How to complete this task:
Collect each line of the entries that holds the string "Given".

[Stored data]
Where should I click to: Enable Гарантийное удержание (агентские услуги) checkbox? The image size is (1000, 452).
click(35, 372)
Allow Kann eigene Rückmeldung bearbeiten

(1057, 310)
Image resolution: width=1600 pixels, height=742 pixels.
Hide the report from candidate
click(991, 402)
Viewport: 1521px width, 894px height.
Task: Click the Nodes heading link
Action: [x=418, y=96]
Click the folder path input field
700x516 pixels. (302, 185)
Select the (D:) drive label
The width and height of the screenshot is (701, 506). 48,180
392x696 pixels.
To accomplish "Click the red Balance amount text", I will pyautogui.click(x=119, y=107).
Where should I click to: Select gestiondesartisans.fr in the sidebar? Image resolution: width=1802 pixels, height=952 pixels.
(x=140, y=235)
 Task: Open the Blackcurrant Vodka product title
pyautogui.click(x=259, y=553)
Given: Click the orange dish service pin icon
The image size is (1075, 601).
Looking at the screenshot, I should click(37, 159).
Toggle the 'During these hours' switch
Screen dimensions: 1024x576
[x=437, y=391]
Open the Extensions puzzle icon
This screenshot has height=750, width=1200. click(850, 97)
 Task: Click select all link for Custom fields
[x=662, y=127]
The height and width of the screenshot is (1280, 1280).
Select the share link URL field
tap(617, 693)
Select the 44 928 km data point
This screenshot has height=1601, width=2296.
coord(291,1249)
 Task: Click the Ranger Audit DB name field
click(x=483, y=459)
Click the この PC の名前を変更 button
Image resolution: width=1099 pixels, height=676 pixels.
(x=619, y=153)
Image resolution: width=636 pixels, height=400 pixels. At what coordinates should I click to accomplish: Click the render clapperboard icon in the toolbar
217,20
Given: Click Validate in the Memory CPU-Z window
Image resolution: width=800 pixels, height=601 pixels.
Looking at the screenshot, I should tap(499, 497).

Response to the task:
Given: Click the orange dish service pin icon
Given: Click Validate in the Memory CPU-Z window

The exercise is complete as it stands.